(Items from a dataset)
=-=-=
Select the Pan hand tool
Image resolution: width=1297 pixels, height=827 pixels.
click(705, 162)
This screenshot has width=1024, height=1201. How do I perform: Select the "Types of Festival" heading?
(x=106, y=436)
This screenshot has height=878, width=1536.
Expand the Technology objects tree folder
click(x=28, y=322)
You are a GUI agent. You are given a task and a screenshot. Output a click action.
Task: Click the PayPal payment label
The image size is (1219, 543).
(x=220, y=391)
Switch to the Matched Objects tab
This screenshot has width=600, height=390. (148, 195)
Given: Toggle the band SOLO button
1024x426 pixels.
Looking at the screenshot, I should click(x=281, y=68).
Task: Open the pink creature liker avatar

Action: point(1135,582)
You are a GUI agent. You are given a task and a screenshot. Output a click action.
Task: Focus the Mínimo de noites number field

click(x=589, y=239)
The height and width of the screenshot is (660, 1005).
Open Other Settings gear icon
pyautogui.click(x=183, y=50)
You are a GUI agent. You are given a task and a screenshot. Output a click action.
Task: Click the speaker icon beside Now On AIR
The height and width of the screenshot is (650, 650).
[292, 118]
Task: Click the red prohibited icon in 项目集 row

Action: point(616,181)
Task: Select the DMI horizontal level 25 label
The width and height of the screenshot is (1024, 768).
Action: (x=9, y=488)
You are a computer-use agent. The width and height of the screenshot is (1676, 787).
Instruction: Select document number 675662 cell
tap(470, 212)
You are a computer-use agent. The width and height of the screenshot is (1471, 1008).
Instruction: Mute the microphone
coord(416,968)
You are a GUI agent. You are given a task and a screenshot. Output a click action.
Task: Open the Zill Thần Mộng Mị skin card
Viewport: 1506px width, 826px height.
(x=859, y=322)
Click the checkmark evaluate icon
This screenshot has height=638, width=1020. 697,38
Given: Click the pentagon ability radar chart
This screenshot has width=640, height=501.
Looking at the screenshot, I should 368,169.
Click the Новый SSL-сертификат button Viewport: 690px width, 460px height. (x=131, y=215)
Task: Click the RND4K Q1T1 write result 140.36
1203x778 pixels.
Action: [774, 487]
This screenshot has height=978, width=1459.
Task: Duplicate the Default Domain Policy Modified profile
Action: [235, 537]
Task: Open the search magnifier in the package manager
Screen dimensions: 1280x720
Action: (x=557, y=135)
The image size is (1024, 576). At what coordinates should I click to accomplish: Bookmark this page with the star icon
=-=-=
Problem requirements:
Each record above is to be reproduced word for word.

Solution for this task:
Select the Pan hand tool
Image resolution: width=1297 pixels, height=827 pixels.
click(705, 162)
This screenshot has width=1024, height=1201. How do I perform: Select the "Types of Festival" heading?
(x=106, y=436)
This screenshot has height=878, width=1536.
Expand the Technology objects tree folder
click(x=28, y=322)
You are a GUI agent. You are given a task and a screenshot. Output a click action.
Task: Click the PayPal payment label
The image size is (1219, 543).
(x=220, y=391)
Switch to the Matched Objects tab
This screenshot has width=600, height=390. (148, 195)
Given: Toggle the band SOLO button
1024x426 pixels.
Looking at the screenshot, I should click(x=281, y=68).
Task: Open the pink creature liker avatar

Action: point(1135,582)
You are a GUI agent. You are given a task and a screenshot. Output a click action.
Task: Focus the Mínimo de noites number field

click(x=589, y=239)
The height and width of the screenshot is (660, 1005).
Open Other Settings gear icon
pyautogui.click(x=183, y=50)
You are a GUI agent. You are given a task and a screenshot. Output a click action.
Task: Click the speaker icon beside Now On AIR
The height and width of the screenshot is (650, 650).
[292, 118]
Task: Click the red prohibited icon in 项目集 row

Action: point(616,181)
Task: Select the DMI horizontal level 25 label
The width and height of the screenshot is (1024, 768).
Action: (x=9, y=488)
You are a computer-use agent. The width and height of the screenshot is (1676, 787).
Instruction: Select document number 675662 cell
tap(470, 212)
You are a computer-use agent. The width and height of the screenshot is (1471, 1008).
Instruction: Mute the microphone
coord(416,968)
You are a GUI agent. You are given a task and a screenshot. Output a click action.
Task: Open the Zill Thần Mộng Mị skin card
Viewport: 1506px width, 826px height.
(x=859, y=322)
Click the checkmark evaluate icon
This screenshot has height=638, width=1020. 697,38
Given: Click the pentagon ability radar chart
This screenshot has width=640, height=501.
Looking at the screenshot, I should 368,169.
Click the Новый SSL-сертификат button Viewport: 690px width, 460px height. (x=131, y=215)
Task: Click the RND4K Q1T1 write result 140.36
1203x778 pixels.
Action: [774, 487]
This screenshot has height=978, width=1459.
Task: Duplicate the Default Domain Policy Modified profile
Action: [235, 537]
Task: Open the search magnifier in the package manager
Screen dimensions: 1280x720
Action: (x=557, y=135)
The image size is (1024, 576). At what coordinates should I click to accomplish: Bookmark this page with the star icon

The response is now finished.